Example 1: Let \(m\) and \(n\) be two integers. If they are both odd, then their product is also odd.
- To be odd means we can write the number as \(2k+1\) where \(k\) is an integer (why is it important to say that last part?)
- We start with the hypothesis: \(m\) and \(n\) are odd, so we can write them as \(m = 2k_1 + 1\) and \(n = 2k_2 + 1\) where \(k_1\) and \(k_2\) are integers.
- Now we compute \(mn = ... = 2(2k_1k_2 + k_1 + k_2) + 1\)
- Since the parenthesized part is an integer (why?), we get that \(mn\) has the form required to be an odd integer.
Example 2: Show that for every integer \(n\), the expression \(n^2+n\) is necessarily an even number.
- Exercise for the students. You have two cases to deal with: If \(n\) is odd, and if \(n\) is even. Do each separately.
- Together in class: Every integer can be written as \(2n+\epsilon\) where \(\epsilon\) is either 0 or 1. This can bring the two cases together in this case.
Food for thought: How do we know that each integer is either even or odd?

Indirect proofs

There are many kinds of indirect proofs, but some techniques stand out.
The most standard amongst them is contradiction:
- We want to show that "if P then Q".
- We instead assume that P is true but Q is false, and derive a contradiction: Something that is impossible.
- Since we saw that if P is true and Q is not true then we would get something impossible, the only alternative is that if P is true then Q must also be true.
It is very useful for proving negative statements.
Contradiction Example 1:

Show that there is no smallest positive rational number.
- By contradiction: We assume there is one and derive an absurd statement from that assumption.
- Say \(q\) is this "smallest positive rational number".
- Can we construct a number that is positive and smaller? If we can, that is a contradiction, so \(q\) could not have existed in the first place.
Food for thought:
- Where does this proof break down if we try to apply it to the integers?
- Is that fact enough to conclude that for the integers there is a smallest positive integer number?
Contradiction Example 2:

Show that for integers \(m\), \(n\), if \(mn\) is odd, then both \(m\) and \(n\) must be odd.
- By way of contradiction, assume that \(mn\) is odd and one of \(m\) or \(n\) is not odd, hence even. Without loss of generality, assume it is \(m\).
- We know (show separately) that if \(m\) is even then \(mn\) is also even.
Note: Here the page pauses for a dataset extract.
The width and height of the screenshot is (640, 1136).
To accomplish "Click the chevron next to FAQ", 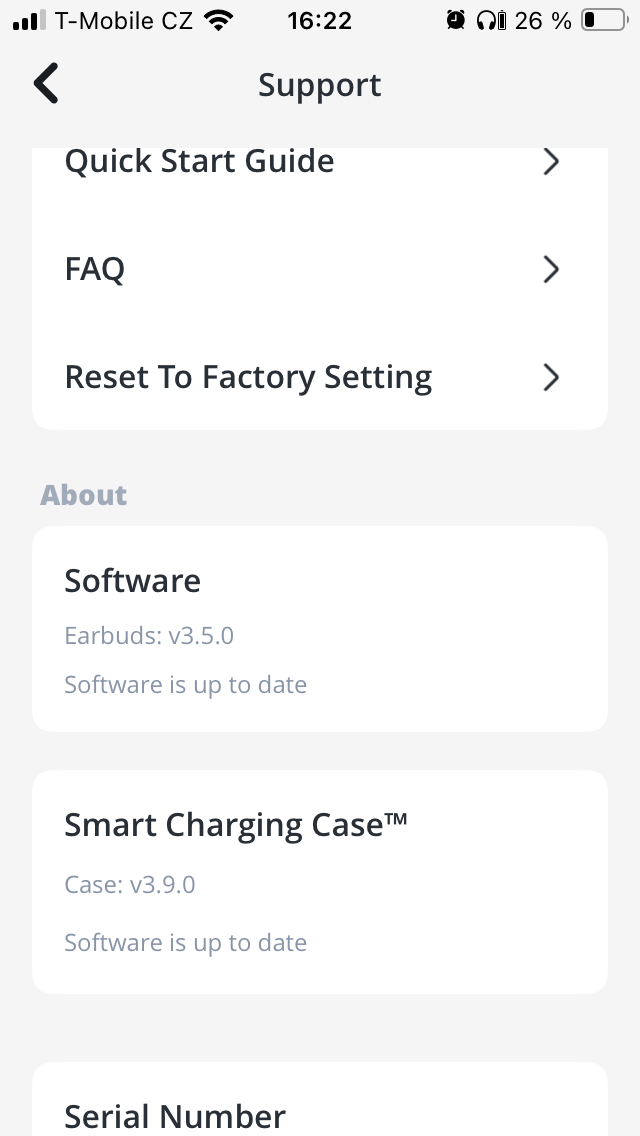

This contradicts the assumption that \(mn\) was odd.
This is actually best seen as an example of the contrapositive:
- Showing "if P then Q" is the same as showing "if not Q then not P"
- In the above example, this would read: If \(m\) or \(n\) is even, then the product \(mn\) is also even.
- Food for thought: Understand why these two are equivalent (page 25 from the book but think about it first).
The converse of "if P then Q" is "if Q then P". These are in general not equivalent statements, one could be true while the other is false. (Students: come up with examples)